28th April 2017: Ian Horrocks, joint seminar with LFCS

“Scalable Reasoning for Semantic Technologies”.

 

Logic based "Semantic Technologies" are maturing rapidly, with RDF and OWL now being deployed in diverse application domains, and with major technology vendors starting to augment their existing systems accordingly. For example, the Optique project has successfully piloted Ontology Based Data Access in the energy domain, and Oracle Inc. has enhanced its well-known database management system with modules that use RDF/OWL ontologies to support "semantic data management". Such applications increasingly focus on data, and critically depend on efficient query answering services; this in turn depends on the provision of robustly scalable reasoning systems. In this talk I will review the evolution of Semantic Technologies to date, and show how research ideas from logic based knowledge representation developed into a mainstream technology.

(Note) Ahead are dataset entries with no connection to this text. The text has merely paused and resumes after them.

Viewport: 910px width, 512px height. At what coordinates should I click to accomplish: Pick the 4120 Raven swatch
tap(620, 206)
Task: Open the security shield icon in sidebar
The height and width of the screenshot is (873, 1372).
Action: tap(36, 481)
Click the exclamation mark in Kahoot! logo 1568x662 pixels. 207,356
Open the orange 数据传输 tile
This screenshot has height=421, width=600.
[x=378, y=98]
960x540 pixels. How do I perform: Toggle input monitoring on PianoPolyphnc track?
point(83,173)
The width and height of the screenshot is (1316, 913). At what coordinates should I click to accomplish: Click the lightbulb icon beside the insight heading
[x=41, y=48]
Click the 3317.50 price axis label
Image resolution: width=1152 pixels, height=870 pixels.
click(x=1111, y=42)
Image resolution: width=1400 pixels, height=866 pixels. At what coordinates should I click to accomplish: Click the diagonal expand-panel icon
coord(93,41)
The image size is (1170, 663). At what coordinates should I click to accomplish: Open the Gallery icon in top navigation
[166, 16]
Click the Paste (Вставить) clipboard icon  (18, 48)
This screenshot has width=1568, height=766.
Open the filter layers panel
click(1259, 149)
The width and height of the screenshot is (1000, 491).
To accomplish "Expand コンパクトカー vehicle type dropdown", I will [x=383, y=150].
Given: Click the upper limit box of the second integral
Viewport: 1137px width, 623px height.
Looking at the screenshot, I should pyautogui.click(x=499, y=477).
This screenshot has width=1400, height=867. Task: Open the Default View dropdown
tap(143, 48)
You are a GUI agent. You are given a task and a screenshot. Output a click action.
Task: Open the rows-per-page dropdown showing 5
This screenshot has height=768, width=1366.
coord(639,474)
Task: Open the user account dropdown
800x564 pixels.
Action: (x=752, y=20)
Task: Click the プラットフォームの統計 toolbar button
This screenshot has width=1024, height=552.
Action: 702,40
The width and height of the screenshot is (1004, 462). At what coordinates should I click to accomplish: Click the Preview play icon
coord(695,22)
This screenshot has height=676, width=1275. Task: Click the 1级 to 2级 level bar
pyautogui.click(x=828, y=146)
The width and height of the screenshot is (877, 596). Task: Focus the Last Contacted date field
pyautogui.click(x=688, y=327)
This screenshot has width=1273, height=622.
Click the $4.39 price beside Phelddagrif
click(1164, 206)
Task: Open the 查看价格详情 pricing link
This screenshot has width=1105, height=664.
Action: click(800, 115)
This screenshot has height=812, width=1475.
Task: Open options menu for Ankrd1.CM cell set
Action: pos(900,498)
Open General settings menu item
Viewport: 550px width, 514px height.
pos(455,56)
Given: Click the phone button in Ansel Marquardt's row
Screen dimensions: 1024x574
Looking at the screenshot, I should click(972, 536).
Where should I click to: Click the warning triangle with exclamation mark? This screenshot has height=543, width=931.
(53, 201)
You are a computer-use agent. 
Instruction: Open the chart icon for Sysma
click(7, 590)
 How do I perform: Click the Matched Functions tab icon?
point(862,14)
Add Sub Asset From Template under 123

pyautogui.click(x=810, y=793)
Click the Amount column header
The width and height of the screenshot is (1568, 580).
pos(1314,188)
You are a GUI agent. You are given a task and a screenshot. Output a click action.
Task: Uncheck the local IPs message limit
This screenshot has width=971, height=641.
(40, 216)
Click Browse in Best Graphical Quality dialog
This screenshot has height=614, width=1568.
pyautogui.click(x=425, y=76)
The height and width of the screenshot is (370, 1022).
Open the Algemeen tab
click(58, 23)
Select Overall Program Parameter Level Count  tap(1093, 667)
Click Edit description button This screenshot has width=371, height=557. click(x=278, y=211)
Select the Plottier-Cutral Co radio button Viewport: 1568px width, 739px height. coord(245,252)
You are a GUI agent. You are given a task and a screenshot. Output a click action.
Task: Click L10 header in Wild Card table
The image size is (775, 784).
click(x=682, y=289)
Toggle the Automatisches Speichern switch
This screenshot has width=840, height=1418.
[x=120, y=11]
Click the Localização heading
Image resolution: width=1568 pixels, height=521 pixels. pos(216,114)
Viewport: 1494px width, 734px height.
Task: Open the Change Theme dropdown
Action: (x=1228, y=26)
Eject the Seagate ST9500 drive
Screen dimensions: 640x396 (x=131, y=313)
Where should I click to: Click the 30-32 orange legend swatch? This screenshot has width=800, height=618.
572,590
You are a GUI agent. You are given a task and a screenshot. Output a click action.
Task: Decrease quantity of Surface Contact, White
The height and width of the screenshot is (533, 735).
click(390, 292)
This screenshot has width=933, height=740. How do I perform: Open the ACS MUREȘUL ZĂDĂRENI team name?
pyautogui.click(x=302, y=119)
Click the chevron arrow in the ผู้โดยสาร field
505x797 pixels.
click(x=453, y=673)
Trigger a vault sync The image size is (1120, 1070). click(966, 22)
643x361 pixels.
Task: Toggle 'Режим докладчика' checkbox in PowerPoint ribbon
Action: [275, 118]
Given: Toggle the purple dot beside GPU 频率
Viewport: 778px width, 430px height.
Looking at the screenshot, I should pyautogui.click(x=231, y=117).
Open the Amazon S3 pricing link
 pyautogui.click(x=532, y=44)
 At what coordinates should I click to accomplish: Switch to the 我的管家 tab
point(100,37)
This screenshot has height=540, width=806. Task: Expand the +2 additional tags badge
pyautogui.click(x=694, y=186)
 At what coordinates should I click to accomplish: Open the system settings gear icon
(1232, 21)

I will then go on to examine the scalability challenges arising from deployment in large scale applications, particularly those that primarily focus on query answering over large datasets, compare various different approaches and present some results from ongoing research in the area.

 

Bio:

 

Ian Horrocks is a full professor in the Oxford University Department of Computer Science and a visiting professor in the Department of Informatics at the University of Oslo. His research interests include logic-based knowledge representation and reasoning and semantic technologies, with a particular focus on ontology languages and applications. He was an author of the OIL, DAML+OIL, and OWL ontology language standards, chaired the W3C working group that standardised OWL 2, and developed many of the algorithms, optimisation techniques and reasoning systems that underpin OWL applications. He has participated in numerous national and international research projects, and is currently Scientific Director of the EU funded Optique project, which is deploying semantic technologies in the Oil & Gas and Power Generation industries. He is a Fellow of the Royal Society, a member of Academia Europaea, an ECCAI Fellow and a Fellow of the British Computer Society.